WHAT YOU HAVE TO DO —
Reproduce, word for word, the passage of the Finnex StingRay thread below between "This is not" and "(Nov 20, 2013)", inclusive.
--- Begin SELECTION ---
# Finnex StingRay?



## ermpickle (Dec 29, 2016)

Hi there, I am considering upgrading my single t8 to a stingray fixture. If you have one do you like it?
I have a 29 gallon 18" tall so will this be strong enough to reach the bottom? I have low light plants (java fern, anubias, dwarf sag). I do not use co2. I do use root tabs and liquid fert.


----------



## Kampo (Nov 3, 2015)

it would be similar light to your t8. I'd look at a planted + I run one of those on my 29 and it works great.


----------



## Krispyplants (Apr 15, 2014)

Kampo said:


> it would be similar light to your t8. I'd look at a planted + I run one of those on my 29 and it works great.


This is not true. T8 is way weaker. Check my signature thread. It's on a 12" tall tank. Though I do agree that it won't be much of an upgrade.


----------



## jrill (Nov 20, 2013)

The stingray will be just fine with your low light plants.

Sent from my XT1585 using Tapatalk


----------



## ermpickle (Dec 29, 2016)

I honestly think anything would be better than my t8 at this point lol. 
What are your opinions on the Vivagrow DN? It seems fairly close to the finnex 24/7, a little dimmer but closer to my price range


----------



## CaliAquarist (Jan 1, 2017)

I have a finex stingray 24 inch its fine for low tech plants I grow stuff alright


----------



## goodbytes (Aug 18, 2014)
--- End SELECTION ---
--- Begin DATA RECORDS ---
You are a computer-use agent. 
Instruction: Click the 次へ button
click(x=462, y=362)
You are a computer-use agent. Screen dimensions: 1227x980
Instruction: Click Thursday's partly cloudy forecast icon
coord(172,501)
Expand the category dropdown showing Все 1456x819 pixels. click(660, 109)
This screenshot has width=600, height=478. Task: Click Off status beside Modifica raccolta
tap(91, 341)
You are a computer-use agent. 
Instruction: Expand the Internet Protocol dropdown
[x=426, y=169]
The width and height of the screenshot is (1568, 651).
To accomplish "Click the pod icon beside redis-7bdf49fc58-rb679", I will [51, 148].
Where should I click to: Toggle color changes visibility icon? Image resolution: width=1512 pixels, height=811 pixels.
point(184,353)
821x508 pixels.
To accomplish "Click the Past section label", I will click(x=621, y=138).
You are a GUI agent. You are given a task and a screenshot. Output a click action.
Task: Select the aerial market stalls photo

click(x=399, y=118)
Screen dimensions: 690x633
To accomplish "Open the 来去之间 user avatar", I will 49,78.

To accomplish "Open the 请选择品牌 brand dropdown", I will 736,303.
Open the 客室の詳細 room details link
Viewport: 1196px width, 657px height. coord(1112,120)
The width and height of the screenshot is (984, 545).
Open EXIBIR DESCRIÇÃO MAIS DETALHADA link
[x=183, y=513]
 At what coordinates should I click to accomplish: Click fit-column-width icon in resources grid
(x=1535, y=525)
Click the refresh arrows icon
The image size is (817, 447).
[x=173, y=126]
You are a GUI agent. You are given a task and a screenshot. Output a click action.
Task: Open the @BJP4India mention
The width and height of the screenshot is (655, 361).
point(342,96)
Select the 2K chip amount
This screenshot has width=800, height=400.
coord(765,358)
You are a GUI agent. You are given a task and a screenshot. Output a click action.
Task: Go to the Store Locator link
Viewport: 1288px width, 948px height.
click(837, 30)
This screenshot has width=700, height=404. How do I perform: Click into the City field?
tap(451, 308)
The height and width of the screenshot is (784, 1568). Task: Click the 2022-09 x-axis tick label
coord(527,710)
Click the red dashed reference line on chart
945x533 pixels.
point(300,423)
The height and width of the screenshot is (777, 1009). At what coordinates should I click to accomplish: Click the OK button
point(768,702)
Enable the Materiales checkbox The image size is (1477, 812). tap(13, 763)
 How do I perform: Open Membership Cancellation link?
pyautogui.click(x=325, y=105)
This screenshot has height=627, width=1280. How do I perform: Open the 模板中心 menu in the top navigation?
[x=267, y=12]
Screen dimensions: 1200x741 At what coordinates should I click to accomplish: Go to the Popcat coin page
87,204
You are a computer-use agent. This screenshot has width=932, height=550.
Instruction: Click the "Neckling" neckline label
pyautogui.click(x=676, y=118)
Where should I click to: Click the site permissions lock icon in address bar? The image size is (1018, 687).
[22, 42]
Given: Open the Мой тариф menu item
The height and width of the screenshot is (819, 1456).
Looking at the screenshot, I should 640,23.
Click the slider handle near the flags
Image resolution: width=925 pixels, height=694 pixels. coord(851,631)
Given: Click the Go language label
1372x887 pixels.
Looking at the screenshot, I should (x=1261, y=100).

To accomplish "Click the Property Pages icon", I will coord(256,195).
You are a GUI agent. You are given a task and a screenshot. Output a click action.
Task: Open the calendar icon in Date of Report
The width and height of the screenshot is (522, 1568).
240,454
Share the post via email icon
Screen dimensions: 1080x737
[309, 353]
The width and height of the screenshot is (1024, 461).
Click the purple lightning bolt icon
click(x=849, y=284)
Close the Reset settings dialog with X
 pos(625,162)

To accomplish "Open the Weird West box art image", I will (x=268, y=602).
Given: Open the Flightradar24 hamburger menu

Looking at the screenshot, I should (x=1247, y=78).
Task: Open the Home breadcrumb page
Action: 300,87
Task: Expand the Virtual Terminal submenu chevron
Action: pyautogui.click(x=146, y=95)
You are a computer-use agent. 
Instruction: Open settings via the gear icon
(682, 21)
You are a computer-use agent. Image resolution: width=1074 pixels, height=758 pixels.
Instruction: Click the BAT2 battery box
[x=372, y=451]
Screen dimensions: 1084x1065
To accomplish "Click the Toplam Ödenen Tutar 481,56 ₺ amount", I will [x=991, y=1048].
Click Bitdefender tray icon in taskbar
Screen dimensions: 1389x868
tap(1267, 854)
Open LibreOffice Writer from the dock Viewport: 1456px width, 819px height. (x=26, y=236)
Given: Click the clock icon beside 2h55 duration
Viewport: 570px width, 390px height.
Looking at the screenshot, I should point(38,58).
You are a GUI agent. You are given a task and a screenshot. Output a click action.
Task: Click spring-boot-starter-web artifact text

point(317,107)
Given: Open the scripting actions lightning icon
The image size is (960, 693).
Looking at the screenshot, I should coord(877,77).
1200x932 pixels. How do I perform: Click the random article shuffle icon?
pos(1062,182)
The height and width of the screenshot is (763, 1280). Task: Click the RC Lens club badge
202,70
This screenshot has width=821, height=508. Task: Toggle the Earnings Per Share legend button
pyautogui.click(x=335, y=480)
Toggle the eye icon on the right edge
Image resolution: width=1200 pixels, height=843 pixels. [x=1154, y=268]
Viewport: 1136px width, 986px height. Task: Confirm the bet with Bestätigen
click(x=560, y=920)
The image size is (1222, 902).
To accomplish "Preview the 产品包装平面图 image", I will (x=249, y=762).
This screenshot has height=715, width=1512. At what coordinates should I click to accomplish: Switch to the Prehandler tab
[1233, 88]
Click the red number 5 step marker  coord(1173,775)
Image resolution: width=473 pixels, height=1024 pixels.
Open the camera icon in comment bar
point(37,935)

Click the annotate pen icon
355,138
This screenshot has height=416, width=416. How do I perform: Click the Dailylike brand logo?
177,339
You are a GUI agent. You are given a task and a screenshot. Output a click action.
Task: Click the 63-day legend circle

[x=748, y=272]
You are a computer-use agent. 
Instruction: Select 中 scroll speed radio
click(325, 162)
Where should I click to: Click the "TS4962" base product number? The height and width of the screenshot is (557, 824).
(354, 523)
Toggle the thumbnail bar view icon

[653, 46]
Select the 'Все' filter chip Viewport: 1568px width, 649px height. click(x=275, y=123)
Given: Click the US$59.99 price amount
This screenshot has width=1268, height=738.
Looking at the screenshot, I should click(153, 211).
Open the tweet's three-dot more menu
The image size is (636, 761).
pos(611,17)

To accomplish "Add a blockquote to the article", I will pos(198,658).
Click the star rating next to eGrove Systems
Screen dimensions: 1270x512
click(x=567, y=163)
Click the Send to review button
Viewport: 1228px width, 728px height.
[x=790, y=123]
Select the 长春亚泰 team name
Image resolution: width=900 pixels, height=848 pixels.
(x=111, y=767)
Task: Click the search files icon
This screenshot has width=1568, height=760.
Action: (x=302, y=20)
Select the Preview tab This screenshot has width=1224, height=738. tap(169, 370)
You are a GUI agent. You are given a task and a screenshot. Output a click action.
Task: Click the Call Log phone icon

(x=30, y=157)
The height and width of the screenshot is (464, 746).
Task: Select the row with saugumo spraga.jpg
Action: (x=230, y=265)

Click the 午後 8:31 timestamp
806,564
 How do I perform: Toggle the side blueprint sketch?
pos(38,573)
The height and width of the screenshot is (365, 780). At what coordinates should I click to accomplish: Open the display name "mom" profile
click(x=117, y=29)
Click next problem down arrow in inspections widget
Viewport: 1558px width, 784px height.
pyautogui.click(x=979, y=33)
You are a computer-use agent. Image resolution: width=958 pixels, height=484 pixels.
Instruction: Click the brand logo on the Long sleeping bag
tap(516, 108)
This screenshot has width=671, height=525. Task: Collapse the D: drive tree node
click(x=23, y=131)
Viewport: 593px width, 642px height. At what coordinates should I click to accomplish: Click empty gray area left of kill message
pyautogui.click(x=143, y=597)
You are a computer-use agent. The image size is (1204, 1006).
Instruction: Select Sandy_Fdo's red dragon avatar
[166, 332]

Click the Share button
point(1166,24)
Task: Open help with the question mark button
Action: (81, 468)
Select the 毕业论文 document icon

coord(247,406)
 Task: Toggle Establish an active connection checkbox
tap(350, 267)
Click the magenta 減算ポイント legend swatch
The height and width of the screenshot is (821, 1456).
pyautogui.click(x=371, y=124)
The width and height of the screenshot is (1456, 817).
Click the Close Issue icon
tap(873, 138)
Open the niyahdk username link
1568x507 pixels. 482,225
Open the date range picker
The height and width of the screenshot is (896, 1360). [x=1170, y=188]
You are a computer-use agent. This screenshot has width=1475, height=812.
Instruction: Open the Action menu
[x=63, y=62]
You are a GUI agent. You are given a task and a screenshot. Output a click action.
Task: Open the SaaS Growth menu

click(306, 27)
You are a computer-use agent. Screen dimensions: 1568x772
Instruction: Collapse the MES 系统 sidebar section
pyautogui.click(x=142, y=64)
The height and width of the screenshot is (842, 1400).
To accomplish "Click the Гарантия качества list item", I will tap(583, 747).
--- End DATA RECORDS ---
WRITTEN RESPONSE —
This is not true. T8 is way weaker. Check my signature thread. It's on a 12" tall tank. Though I do agree that it won't be much of an upgrade.


----------



## jrill (Nov 20, 2013)